New draft premium collection legislation

The National Treasury has published draft regulations for comment by 23 April 2018 regarding the collection of premiums by intermediaries (short-term and long-term premiums). The draft regulations require detailed premium collection authorisations by insurers to intermediaries. The proposed regulations also require a separate bank account for premiums received and require payment directly out of that bank account to the insurer less premium refunds and commission within a maximum of 45 days. The amendments will take effect on 2 July 2018 which is probably irrational because of the agreements and systems that will have to be in place by then.

Detailed authorisation and monitoring required

  • A premium collection authorisation will have to specify the duration, functions performed, commission payable, level and standard of services, required operational requirements of the intermediary, the type and frequency of reporting, and the manner and means by which the insurer will monitor performance and compliance with the authorisation. Only one intermediary can be authorised to deal with specific premiums.
  • Before granting the authorisation the insurer must be satisfied that the independent intermediary has the operational ability to perform the functions, that the insurer’s risks will not be materially increased, and that the fair treatment and continuous satisfactory service to policyholders will not be compromised. Insurers must monitor independent intermediaries ‘on an ongoing basis’ and have contingency plans in place if there are any shortcomings.

Payment deemed to be payment to insurer for all purposes

The provision in s 54(4) of the Short-term Insurance Act that payment to the intermediary is deemed to be payment to the insurer for the purpose of validity of the policy (which will be, mistakenly, repealed when the Insurance Act comes into force) is now in the regulations (reg 4.2(1)). The deeming provision will be for all purposes, not only the validity of the policy.

Separate intermediary bank account needed

The intermediary receiving premiums must account for their premiums properly and promptly and open and maintain a separate bank account for that purpose. Premiums must be received by electronic means or in cash. If in cash, a proper detailed receipt must be given as specified in reg 4.2(4).

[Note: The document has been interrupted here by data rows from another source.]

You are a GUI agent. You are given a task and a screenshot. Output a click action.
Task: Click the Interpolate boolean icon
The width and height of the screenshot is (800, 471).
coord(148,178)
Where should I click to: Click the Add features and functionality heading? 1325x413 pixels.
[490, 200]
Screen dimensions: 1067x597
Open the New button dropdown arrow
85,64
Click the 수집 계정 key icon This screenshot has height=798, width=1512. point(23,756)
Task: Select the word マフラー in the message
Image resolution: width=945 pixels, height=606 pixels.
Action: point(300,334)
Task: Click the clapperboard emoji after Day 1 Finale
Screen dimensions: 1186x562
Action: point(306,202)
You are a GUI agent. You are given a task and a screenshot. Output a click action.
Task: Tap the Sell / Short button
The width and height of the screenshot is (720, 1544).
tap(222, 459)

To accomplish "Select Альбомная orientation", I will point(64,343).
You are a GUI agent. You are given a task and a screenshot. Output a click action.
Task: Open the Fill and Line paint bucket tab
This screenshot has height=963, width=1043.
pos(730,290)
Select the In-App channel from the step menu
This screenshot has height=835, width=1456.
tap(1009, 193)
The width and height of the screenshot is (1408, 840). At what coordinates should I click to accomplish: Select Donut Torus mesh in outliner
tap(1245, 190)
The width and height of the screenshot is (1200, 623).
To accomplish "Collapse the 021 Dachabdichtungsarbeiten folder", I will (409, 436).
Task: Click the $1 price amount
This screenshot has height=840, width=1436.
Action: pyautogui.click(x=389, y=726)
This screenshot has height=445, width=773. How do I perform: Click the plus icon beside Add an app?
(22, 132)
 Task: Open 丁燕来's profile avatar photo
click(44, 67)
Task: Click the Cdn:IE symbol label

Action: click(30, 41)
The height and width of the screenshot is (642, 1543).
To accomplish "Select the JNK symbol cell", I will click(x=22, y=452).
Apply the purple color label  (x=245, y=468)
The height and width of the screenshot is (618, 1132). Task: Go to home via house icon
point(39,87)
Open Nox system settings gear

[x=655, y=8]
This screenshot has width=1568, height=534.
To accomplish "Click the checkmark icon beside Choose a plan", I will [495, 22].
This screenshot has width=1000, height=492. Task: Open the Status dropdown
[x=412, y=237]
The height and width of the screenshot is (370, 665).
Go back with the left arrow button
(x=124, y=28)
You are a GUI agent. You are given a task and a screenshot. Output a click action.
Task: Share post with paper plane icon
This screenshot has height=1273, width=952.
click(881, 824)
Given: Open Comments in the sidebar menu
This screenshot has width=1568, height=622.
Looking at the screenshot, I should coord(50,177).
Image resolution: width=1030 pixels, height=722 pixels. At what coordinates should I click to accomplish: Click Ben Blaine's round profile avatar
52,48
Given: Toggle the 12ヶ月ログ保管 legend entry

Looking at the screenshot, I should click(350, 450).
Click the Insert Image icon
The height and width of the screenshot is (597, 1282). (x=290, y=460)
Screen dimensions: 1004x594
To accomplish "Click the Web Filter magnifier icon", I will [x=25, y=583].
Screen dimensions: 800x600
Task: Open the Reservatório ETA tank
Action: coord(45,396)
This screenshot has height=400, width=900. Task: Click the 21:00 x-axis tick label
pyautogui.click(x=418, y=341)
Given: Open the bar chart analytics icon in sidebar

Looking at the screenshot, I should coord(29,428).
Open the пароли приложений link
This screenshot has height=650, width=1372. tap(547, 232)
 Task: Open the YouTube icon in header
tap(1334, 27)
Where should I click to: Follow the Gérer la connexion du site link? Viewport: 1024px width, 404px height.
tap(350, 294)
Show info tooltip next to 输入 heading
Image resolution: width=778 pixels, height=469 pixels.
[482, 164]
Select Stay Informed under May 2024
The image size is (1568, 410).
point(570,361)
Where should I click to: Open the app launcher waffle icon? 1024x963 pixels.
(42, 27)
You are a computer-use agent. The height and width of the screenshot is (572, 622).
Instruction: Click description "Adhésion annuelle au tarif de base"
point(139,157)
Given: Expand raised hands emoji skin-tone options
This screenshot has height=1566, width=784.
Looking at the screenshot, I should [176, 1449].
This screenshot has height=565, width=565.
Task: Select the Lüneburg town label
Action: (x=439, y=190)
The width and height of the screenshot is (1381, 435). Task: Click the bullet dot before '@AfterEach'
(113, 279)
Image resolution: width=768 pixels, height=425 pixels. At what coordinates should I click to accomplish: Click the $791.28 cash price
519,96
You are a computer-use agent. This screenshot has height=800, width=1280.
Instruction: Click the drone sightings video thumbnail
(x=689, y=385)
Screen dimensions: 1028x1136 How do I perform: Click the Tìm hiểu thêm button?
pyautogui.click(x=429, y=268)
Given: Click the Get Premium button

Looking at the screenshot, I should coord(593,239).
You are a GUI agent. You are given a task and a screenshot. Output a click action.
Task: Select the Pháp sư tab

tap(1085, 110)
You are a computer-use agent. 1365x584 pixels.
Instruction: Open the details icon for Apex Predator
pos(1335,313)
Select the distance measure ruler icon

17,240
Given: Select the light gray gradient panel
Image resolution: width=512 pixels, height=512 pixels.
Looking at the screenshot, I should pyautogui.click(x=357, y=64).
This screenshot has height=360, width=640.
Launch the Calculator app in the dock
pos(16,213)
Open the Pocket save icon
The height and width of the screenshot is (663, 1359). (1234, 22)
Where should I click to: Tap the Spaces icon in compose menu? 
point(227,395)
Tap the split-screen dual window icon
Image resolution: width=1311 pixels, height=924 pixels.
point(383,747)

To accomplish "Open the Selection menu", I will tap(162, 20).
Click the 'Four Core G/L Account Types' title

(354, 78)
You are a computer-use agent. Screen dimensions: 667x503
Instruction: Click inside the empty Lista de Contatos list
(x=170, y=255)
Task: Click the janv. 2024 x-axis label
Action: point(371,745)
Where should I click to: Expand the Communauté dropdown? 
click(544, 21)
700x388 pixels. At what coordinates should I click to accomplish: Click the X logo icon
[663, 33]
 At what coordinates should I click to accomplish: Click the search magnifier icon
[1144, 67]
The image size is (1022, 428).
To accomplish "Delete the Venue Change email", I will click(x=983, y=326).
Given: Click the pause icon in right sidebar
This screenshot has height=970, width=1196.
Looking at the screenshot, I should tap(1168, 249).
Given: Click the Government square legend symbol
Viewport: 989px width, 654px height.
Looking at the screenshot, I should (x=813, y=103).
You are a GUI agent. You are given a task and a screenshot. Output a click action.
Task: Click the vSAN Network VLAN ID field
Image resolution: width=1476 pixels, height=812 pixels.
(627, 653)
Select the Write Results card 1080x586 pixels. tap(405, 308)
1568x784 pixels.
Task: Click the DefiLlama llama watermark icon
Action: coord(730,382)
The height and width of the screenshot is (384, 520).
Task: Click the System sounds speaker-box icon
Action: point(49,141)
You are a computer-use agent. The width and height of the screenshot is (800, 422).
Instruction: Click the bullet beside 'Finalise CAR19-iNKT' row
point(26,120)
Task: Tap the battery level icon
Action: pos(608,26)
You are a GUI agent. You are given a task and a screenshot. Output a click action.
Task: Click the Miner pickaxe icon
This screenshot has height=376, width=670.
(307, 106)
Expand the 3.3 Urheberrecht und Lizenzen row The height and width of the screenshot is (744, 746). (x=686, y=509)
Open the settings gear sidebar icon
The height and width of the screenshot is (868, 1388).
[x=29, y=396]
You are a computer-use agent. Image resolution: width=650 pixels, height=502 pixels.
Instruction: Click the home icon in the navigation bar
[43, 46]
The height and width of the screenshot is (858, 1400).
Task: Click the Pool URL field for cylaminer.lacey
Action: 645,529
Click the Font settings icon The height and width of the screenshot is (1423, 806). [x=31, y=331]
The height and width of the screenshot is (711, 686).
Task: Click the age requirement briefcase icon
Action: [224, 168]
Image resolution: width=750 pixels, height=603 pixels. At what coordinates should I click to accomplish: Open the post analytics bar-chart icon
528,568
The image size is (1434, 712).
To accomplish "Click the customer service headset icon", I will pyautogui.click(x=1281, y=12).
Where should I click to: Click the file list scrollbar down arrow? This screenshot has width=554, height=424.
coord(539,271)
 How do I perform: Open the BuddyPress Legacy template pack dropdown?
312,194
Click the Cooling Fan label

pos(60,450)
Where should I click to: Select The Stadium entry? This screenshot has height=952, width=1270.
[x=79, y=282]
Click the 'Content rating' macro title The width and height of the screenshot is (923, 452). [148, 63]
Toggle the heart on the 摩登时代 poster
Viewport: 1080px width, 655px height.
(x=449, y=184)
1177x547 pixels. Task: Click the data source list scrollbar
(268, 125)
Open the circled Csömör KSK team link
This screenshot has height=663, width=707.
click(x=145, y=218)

Payment directly from bank account to insurer

  • Money in the bank account can only be transferred out of that bank account directly to the insurer. No other investment of premiums will be permitted which will presumably take a large chunk of investment money out of the economy. Has the impact of this legislation on the economy been assessed?
  • Premiums must be paid over by the intermediary to the insurer within 15 days of the end of every month in which the premiums are received. At the same time the independent intermediary must furnish the insurer with returns in the form required by the insurer containing information regarding premiums received, commission payable and amounts paid to the insurer.

Commission and premium refunds can be deducted

When paying over the amount, the intermediary can deduct a refund of premiums payable by the insurer to any policyholder or prospective policyholder represented by the independent intermediary. This will mean a netting off across the board of refunds ‘due and payable’ by the insurer without any obligation on the intermediary to account specifically to the insurer in that regard. This will have to be dealt with in the authorisations. The intermediary can also deduct the consideration payable for rendering services as intermediary (usually commission). The regulation will not allow, for instance, the deduction of binder fees.

Transformation assistance by binder holders

  • The regulations also deal obliquely with transformation requirements. A binder agreement must ‘provide for mechanisms and measures that will assist the insurer in meeting procurement, enterprise and supplier development targets relating to the transformation of the insurance sector’. In other words, when insurers outsource binder functions, the binder holder must help the insurers to achieve their committed or required BEE transformation targets under the Broad-Based Black Economic Empowerment Act and Financial Sector Code.
  • Insurers will have to consider whether it is rationally and reasonably possible to replace all premium collection authorisations with the detailed authorisation required by the regulations by 2 July 2018 bearing in mind the pre-authorisation assessments needed and followed by the negotiation of new agreements with premium-collecting intermediaries.

Other regulations update the text

For the rest, the draft regulations tidy up the existing regulations with improved definitions and delete the specific provisions regarding Lloyd’s correspondents and Lloyd’s brokers.